After J. Dilla’s death, hip-hop has been searching for a new producer of fractured fairy tales in which beats are less about nodding your head than about lying flat on your bed with a fine herbal supplement. The 25-year-old Northridge producer Steven Ellison, who records as Flying Lotus, seems poised to grab that brass gravity bong. His “L.A.” EP series tested the waters of a mangled sort of hip-hop and avant-garde jazz in which samples are exactly that: tiny pieces of a stream-of-consciousness narrative that yield a thousand little instant pleasures. His LP “Los Angeles” blew it out into a Technicolor whole that’s as sensually revelatory, mind-melting and physically exhausting as a lost weekend in Amsterdam.

Little Joy

Everything about this new trio could have emerged from Central Casting. The Strokes’ drummer, Fabrizio Moretti, presumably bored with dating movie stars and curating his drainpipe jean collection, helms a side project steeped in au courant Latin haze with two super-sexy cohorts, including a woman named Binki. Then they just had to go and name it after the Echo Park bar that’s the beating heart of Hipsteristan. Good thing that its self-titled debut is as unpretentious, sweet-tempered and hook-generous as the band name implies.

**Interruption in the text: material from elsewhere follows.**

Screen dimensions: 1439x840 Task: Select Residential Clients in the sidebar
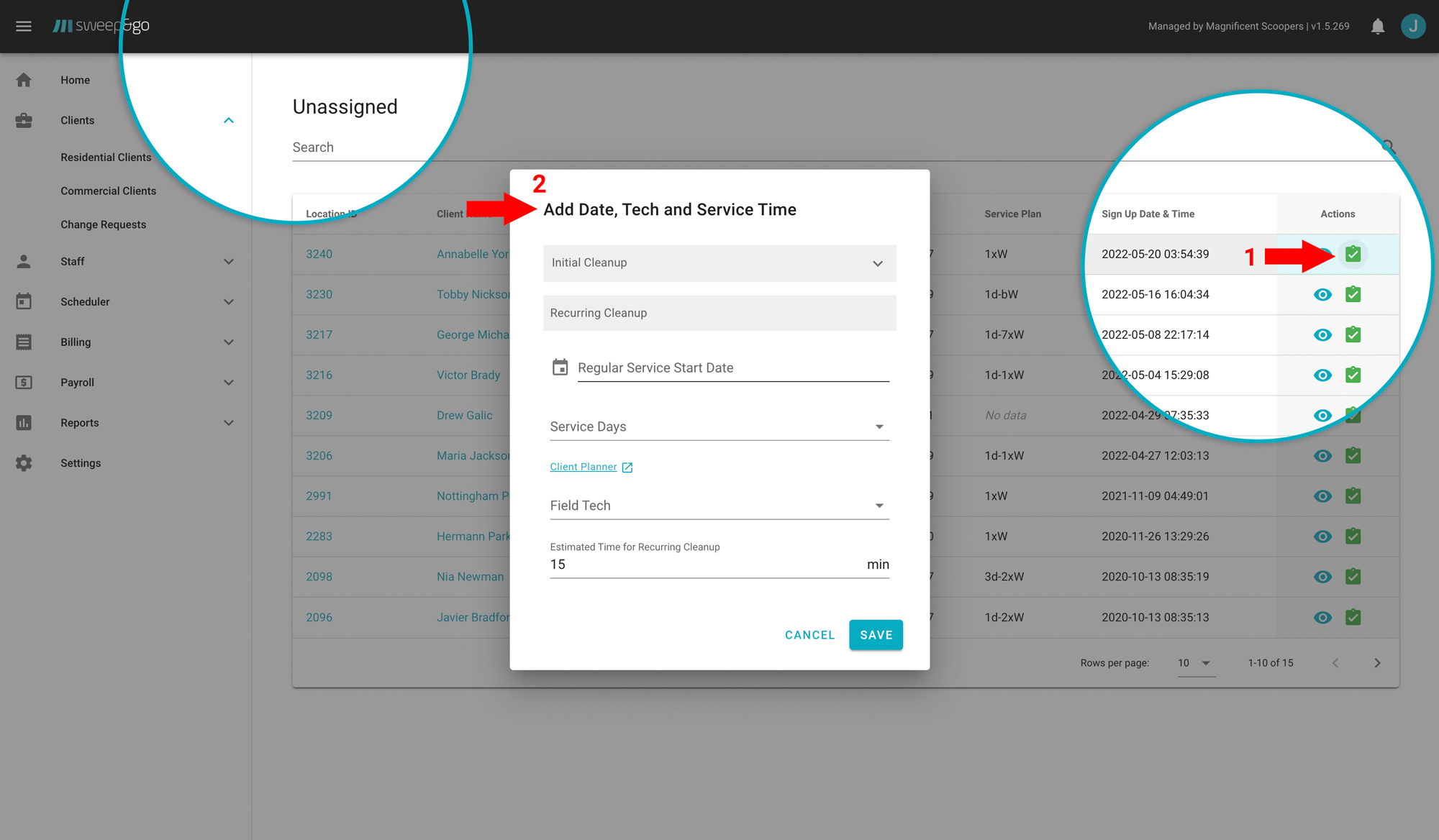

Darker My Love Crystal Antlers

Psychedelia never goes out of style in L.A., but in most years it tends toward Laurel Canyon throwbacks in which boyfriends and girlfriends don headbands and paisley and sing about feeding deer in their backyards. This year, two bands reclaimed the mantle in service of something far more dangerous. The Dangerbird quintet Darker My Love woke up one morning and decided to become awesome, and its aptly titled second album, “2,” splits the difference between a Sabbath stomp and shoe-gazey simmer.

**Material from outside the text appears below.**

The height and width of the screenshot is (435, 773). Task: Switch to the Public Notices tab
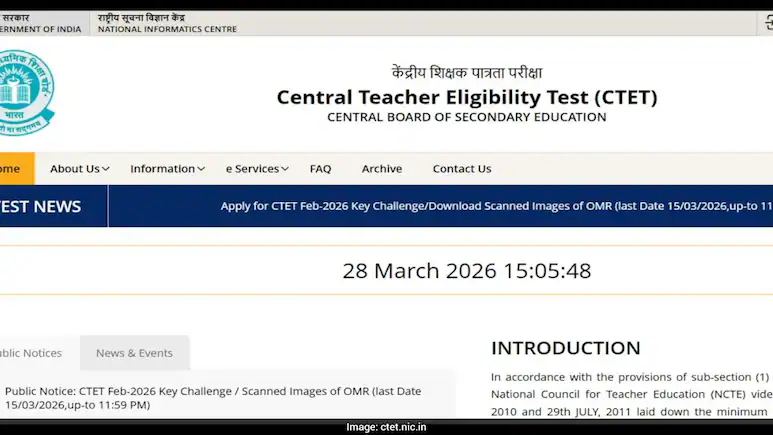[30, 353]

Likewise, Crystal Antlers picked a great time to figure out that what the MC5 really needed was monster-movie keyboards and a few more distortion pedals.

Bishop Lamont

The Game whipped up a decent single this year and the Knux led the Starter-jacketed hipster-hop pack, but this Carson-based MC looks like the big hope for L.A. hip-hop in the years to come. He’s about the only local rapper who can get Dr. Dre on the phone anymore, and on his criminally slept-on single “Grow Up,” he puts the hood on the couch and diagnoses everything wrong with rap culture with brutally true jabs like “Still cruisin’ Crenshaw at 36 / Your wife at home, you’re wastin’ gas,” and “Go out to eat it’s your treat, then at the last minute / say you forgot got it, you never had it.”

The available cuts from his mix-tape “The Confessional” and out-someday album (wink, nudge, Interscope) “The Reformation” are rooted in Dre’s deep-end synth squiggles, but the morally articulate and lyrically urgent vision is all Lamont’s.